Remember : (i) Section formula : The coordinates of a point which divides the line segment joined by two distinct points (x1, yl) and (x2, y2) in the ratio m : n are \((\frac{mx_2+nx_1}{m+n},\,\frac{my_2+ny_1}{m+n})\)  (ii) Midpoint formula : The coordinates of midpoint of a line segment joining two distinct points (x1, yl) and (x2, y2)  are   \((\frac{x_2+x_1}{2},\frac{y_2+y_1}{2})\)  (iii) Centroid formula  : If (x1, y1), (x2, y2)  and (x3, y3)  are the vertices of a triangle then the coordinates of the centroid are   \((\frac{x_1+x_2+x_3}{3},\frac{y_1+y_2+y_3}{3})\)

Slope of a line :

In the figure P(x₁, y₁) and Q(x₂, y₂) are any two points in XY-plane.

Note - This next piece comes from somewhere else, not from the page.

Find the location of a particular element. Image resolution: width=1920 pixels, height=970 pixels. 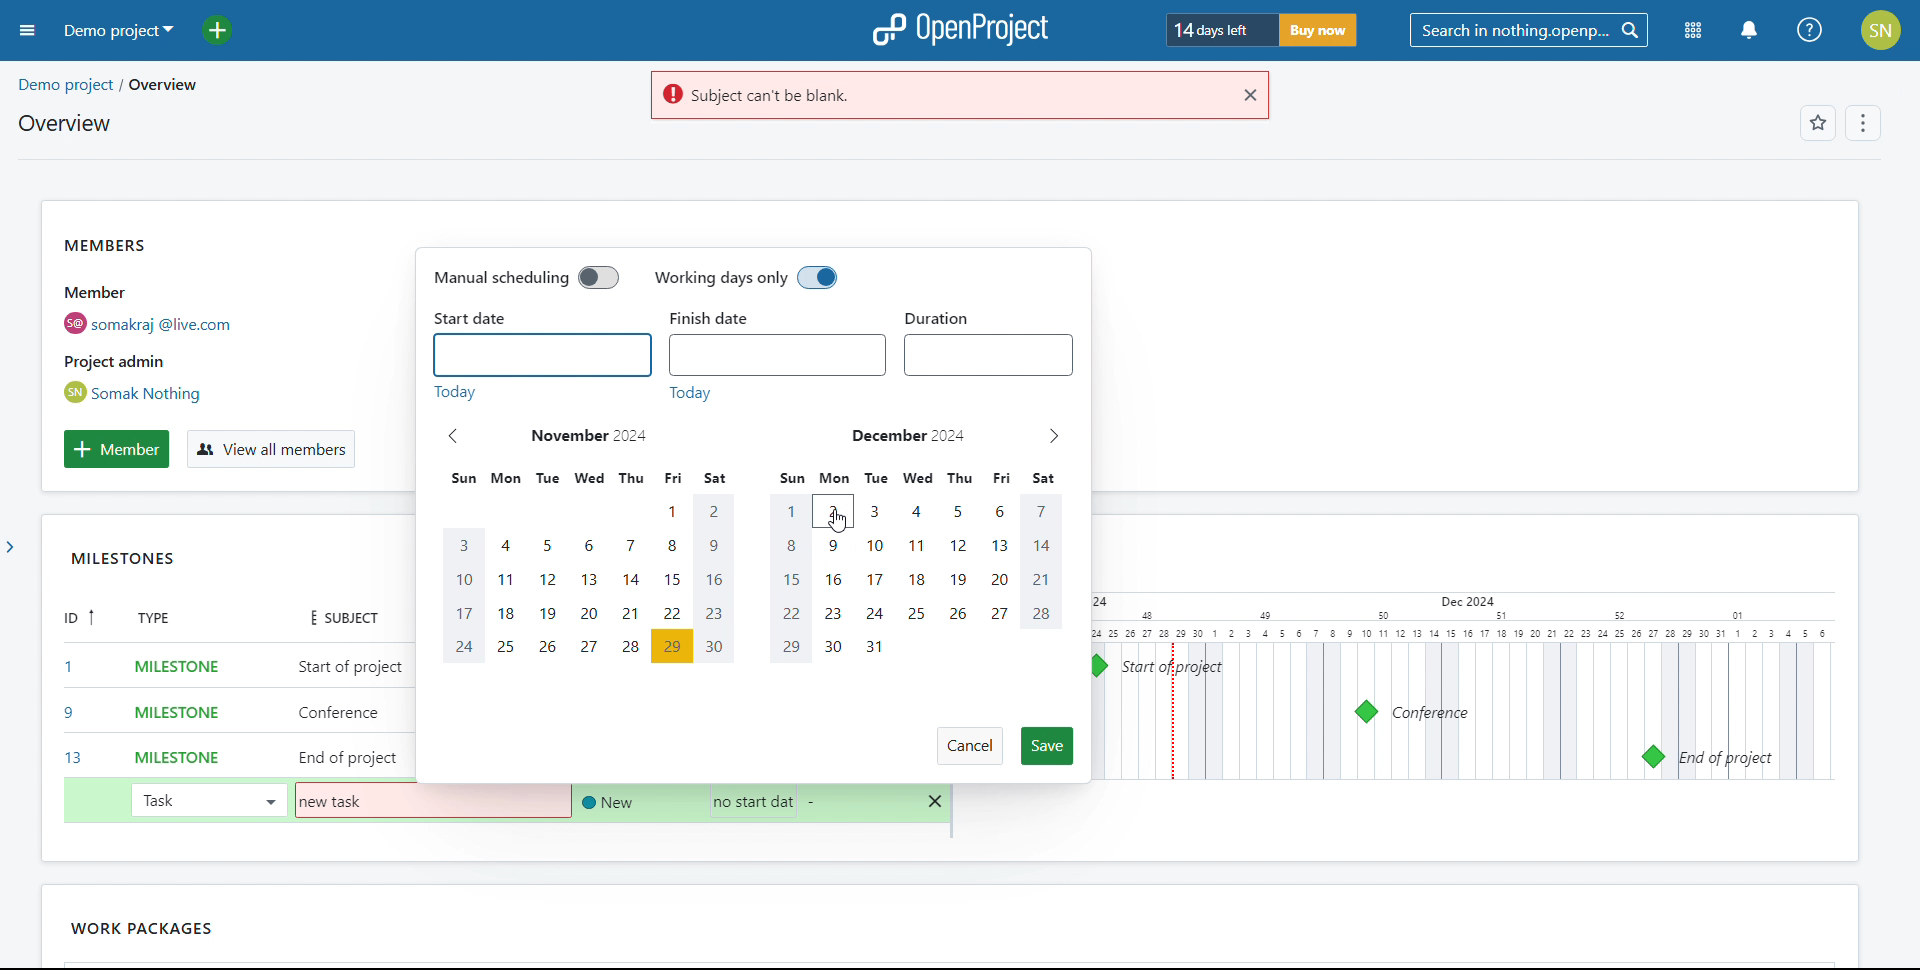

the ratio \(\frac{y_2-y_1}{x_2-x_1}\)  is constant.

It is true for any two points on line l.

The ratio \(\frac{y_2-y_1}{x_2-x_1}\)  is called the slope of the line l.

Usually slope is denoted by letter m.

∴ m = \(\frac{y_2-y_1}{x_2-x_1}\) 

Slope of line – using ratio in trigonometry :

The tangent ratio of an angle made by the line with the positive direction of X-axis is called the slope of that line.

In the figure, line l makes an angle θ with the positive direction of X-axis.

 slope of line l = m = tan θ.

Remember :

Slope of X-axis and any line parallel to X-axis is 0.

Slope of Y-axis and any line parallel to Y-axis cannot be determined.

Parallel lines have equal slopes.

When any two lines have same slope, these lines make equal angles with the

positive direction of X- axis. ∴ These two lines are parallel.